> [DESCRIPTION OF THE TASK]:
Print the data once more, exactly as supplied.

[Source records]
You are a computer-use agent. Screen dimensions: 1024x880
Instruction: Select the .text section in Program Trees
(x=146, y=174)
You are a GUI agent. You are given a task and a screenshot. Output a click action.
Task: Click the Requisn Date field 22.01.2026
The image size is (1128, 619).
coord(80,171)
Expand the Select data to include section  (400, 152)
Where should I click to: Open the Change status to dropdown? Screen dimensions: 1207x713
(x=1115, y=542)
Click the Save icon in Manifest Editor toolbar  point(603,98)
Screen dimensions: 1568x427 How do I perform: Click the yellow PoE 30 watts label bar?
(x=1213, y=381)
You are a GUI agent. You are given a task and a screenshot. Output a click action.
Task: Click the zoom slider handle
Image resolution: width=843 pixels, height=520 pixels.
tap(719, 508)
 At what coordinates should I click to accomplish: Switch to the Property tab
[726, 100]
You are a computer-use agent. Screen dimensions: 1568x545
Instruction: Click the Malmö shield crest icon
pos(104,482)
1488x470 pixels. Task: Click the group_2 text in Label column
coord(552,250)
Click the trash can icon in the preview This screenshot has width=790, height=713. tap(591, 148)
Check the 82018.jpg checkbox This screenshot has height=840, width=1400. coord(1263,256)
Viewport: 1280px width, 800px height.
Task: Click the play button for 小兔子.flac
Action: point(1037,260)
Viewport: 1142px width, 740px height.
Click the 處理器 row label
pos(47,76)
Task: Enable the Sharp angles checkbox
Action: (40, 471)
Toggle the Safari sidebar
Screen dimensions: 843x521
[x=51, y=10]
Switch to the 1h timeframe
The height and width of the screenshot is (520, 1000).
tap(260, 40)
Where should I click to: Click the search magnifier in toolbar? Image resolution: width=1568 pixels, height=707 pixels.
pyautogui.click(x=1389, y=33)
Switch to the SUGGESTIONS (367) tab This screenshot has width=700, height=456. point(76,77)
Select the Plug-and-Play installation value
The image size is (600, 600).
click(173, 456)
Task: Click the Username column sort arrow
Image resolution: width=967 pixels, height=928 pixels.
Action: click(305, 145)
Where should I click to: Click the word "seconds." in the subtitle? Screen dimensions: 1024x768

> [TASK SOLUTION]:
You are a computer-use agent. Screen dimensions: 1024x880
Instruction: Select the .text section in Program Trees
(x=146, y=174)
You are a GUI agent. You are given a task and a screenshot. Output a click action.
Task: Click the Requisn Date field 22.01.2026
The image size is (1128, 619).
coord(80,171)
Expand the Select data to include section  (400, 152)
Where should I click to: Open the Change status to dropdown? Screen dimensions: 1207x713
(x=1115, y=542)
Click the Save icon in Manifest Editor toolbar  point(603,98)
Screen dimensions: 1568x427 How do I perform: Click the yellow PoE 30 watts label bar?
(x=1213, y=381)
You are a GUI agent. You are given a task and a screenshot. Output a click action.
Task: Click the zoom slider handle
Image resolution: width=843 pixels, height=520 pixels.
tap(719, 508)
 At what coordinates should I click to accomplish: Switch to the Property tab
[726, 100]
You are a computer-use agent. Screen dimensions: 1568x545
Instruction: Click the Malmö shield crest icon
pos(104,482)
1488x470 pixels. Task: Click the group_2 text in Label column
coord(552,250)
Click the trash can icon in the preview This screenshot has width=790, height=713. tap(591, 148)
Check the 82018.jpg checkbox This screenshot has height=840, width=1400. coord(1263,256)
Viewport: 1280px width, 800px height.
Task: Click the play button for 小兔子.flac
Action: point(1037,260)
Viewport: 1142px width, 740px height.
Click the 處理器 row label
pos(47,76)
Task: Enable the Sharp angles checkbox
Action: (40, 471)
Toggle the Safari sidebar
Screen dimensions: 843x521
[x=51, y=10]
Switch to the 1h timeframe
The height and width of the screenshot is (520, 1000).
tap(260, 40)
Where should I click to: Click the search magnifier in toolbar? Image resolution: width=1568 pixels, height=707 pixels.
pyautogui.click(x=1389, y=33)
Switch to the SUGGESTIONS (367) tab This screenshot has width=700, height=456. point(76,77)
Select the Plug-and-Play installation value
The image size is (600, 600).
click(173, 456)
Task: Click the Username column sort arrow
Image resolution: width=967 pixels, height=928 pixels.
Action: click(305, 145)
Where should I click to: Click the word "seconds." in the subtitle? Screen dimensions: 1024x768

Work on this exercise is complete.